These notes were written by my Missing Alphabet colleague Dr. Cynthia Herbert, and were originally developed for our teacher training program in Dallas for our afterschool program (part of Big Thought). I've adapted them for artists, with her permission, and will share them here in a series of posts his week.
DOING A STUDY
A STUDY is a sustained investigation of a single concept, thing, theme or idea. In a study, a child explores many, many different viewpoint, contexts and materials. The Sensory Alphabet is used as nine “lenses” through which to view the object of the study. After many explorations, the child expresses a personal definition or viewpoint through one or more original forms.
BRAIN RESEARCH SAYS:
Current brain research and cognitive psychology tells us that human beings can only learn very low-level tasks and ideas through drill and rote memorization. For learning to be faster, longer lasting and of a higher order, each of us must “construct” our own personally meaningful definitions. Although we will all have common notions, the depth and variety of our experiences will determine the depth and dimensionality of our understanding.
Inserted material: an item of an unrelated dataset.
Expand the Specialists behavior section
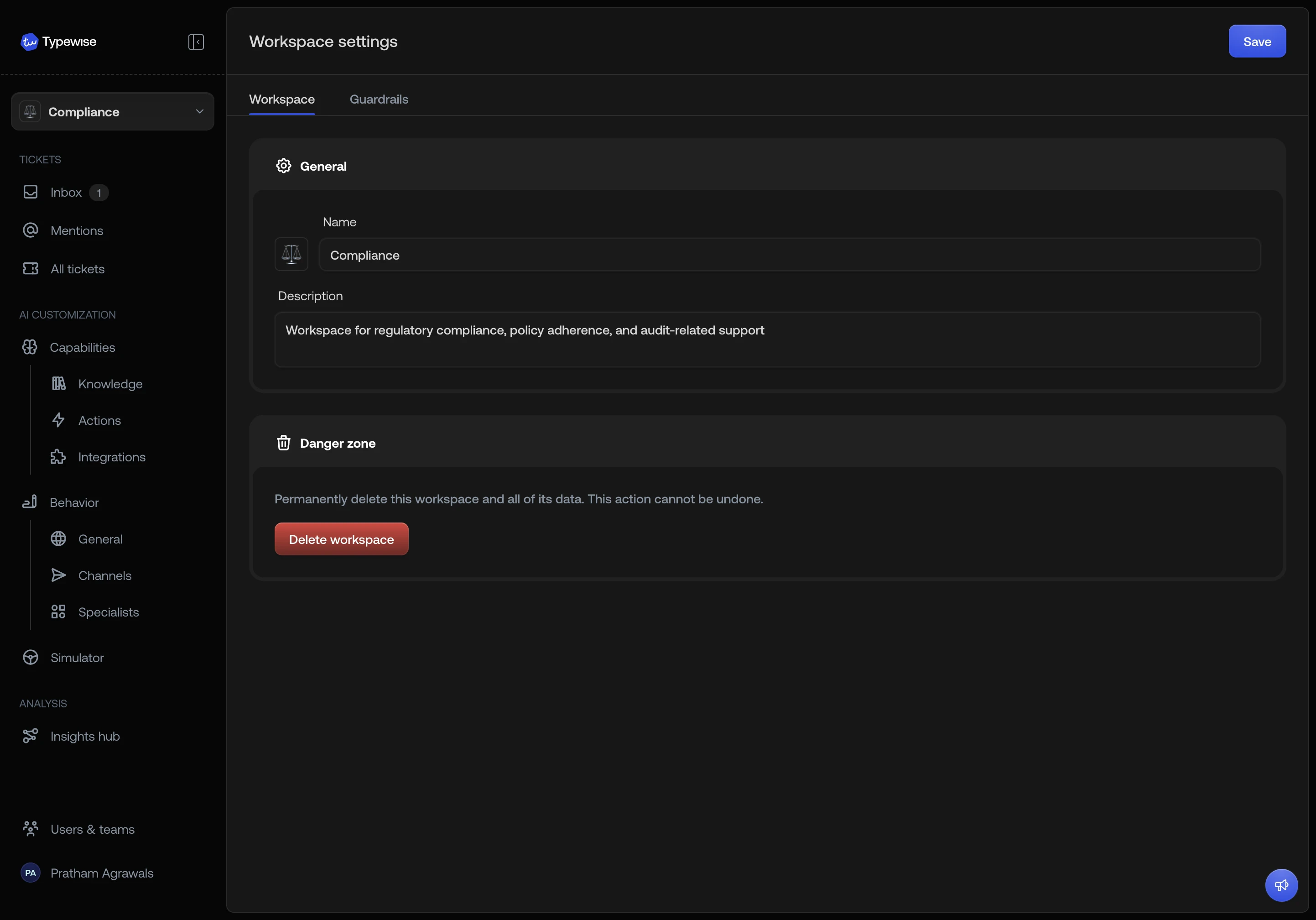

For any one of us to be able to use a concept to solve problems, make decisions, express ourselves, and enrich our quality of life, we need a well-elaborated mental representation—a concept that looks very like a complex spider web of interconnected experiences and ideas. The STUDY makes the development and elaboration of mental representations an overt process that leads to “deep understanding” and “transference,” what has been called the “so what?” of learning. This is a valuable way to start an art project or any project that needs more than superficial responses.
FORMAT: A study is divided into three parts: Priming, Invention and Reflection. Today, I'll list the kinds of activities that are part of priming. Some of these are more appropriate than others for the kind of thinking that art-making is about, but since we do all of these with kids in our classes, I'm listing them all!
PRIMING: Priming activities are intended to prepare each mind to be ready to construct (create) his or her own definition of the subject being studied. Here are the first two ways to PRIME the mind (more coming next post).
Connect the subject with your former experiences, current feelings or opinions and curiosity. Write, journal or search through your collections, stash and memories to make a connection to the theme. IF you can't find a connection, this may not be a good topic for your art -- but most of us, give our lovely capacity for experience, have many connections to much of the world!
Observe and Collect.
Make direct observations and collections in regard to the subject. Focus observations using the Sensory Alphabet and physical "lookers" to make notes or drawings. Sometimes new ideas for note taking are employed. Take photos, videos or recordings to project/replay and share and use all your senses.